The sexism and racism were all accepted as light comedy in the early sixties, when it was just the natural order of things for white males to inhabit the sole spot at the top of the food chain. That was soon to change, and Duke's career went south about this time when he kept taking roles that didn't fit either his age or match the societal change that swept the country. A pathetic and not so fitting end to the 25 year collaboration between John Wayne and John Ford, guaranteed to make you roll your eyes with it's stupifying social aberration.
This innocent couch potato was truly unprepared for Donovan's Reef. I remember my parents had dragged me to a theater to see it back in 1963 and I was bored out of my gourd at the time and that's about all I could recall. But John Wayne is one of those actors whose careers Mrs Lipstick and I like to take a look at and he stars in this one, which could reign supreme as his absolutely worst effort, and that's saying a lot.
In brief the story line is as follows - some ex WW2 navy guys set up shop on a south sea isle. One guy's daughter, a snooty Boston broad, travels there to dig up dirt on her father and cheat him out of owning a shipping company. While there she falls for the big guy and after lame scheming and forgettable performances by what should have been a good lineup of actors it all works out ducky in the end.

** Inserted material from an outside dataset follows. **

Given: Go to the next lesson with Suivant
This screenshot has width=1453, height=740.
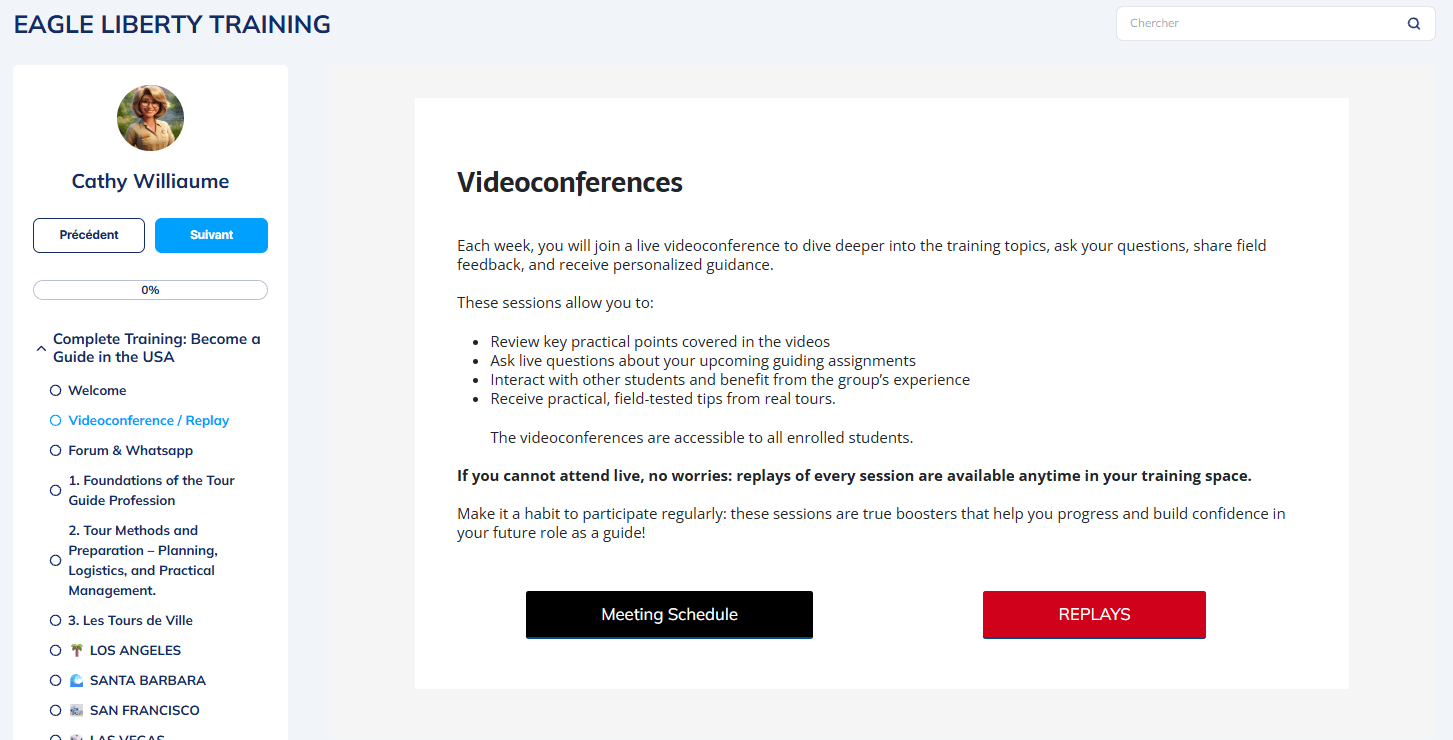Looking at the screenshot, I should pos(211,235).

Here's the reality of the film - made in 1962 it symbolizes the apotheosis of naive, ugly post world war america and all it's thumping stupidity right at the cusp of changing forever in the turbulent sixties. Looking at this horror show you ask yourself "they actually made this for entertainment?" There are some movies that are so bad they're good, this one goes a step further and reverts to bad again, fit only to be treated like a pathogen and studied under a microscope. I swear this can't be another team project by Wayne and John Ford who previously put out some fine cinema, but it is, but you wonder if the director had gone senile and all involved were just in it for the paycheck.

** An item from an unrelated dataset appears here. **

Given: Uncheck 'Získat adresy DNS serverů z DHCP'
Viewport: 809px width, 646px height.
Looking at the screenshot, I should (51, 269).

The producers thought it was a boffo idea to transfer Wayne's familiar western motif to a south sea island. I erroneously thought the town scenes were in a set used for cowboy flicks but no, all the locations were shot in Hawaii, so the town was made solely for this adventure. Take away the ferns and stick in a hitching post and voila! Gunsmoke. The Duke, not yet realizing his age, is at his misogynist best, literally dragging some poor actress off a ship, down a mountain, through the surf and sticking his tongue down her throat to teach her a lesson. After spanking her. He owns a bar, which he calls a saloon, and the sizable local population of chinese who frequent the place are too dumb to realize they shouldn't be dumping their money in a broken slot machine. The native islanders? Their job is to rush down to the beach whenever a white guy shows up and just hang around to wait on him.
The sexism and racism were all accepted as light comedy in the early sixties, when it was just the natural order of things for white males to inhabit the sole spot at the top of the food chain. That was soon to change, and Duke's career went south about this time when he kept taking roles that didn't fit either his age or match the societal change that swept the country. A pathetic and not so fitting end to the 25 year collaboration between John Wayne and John Ford, guaranteed to make you roll your eyes with it's stupifying social aberration.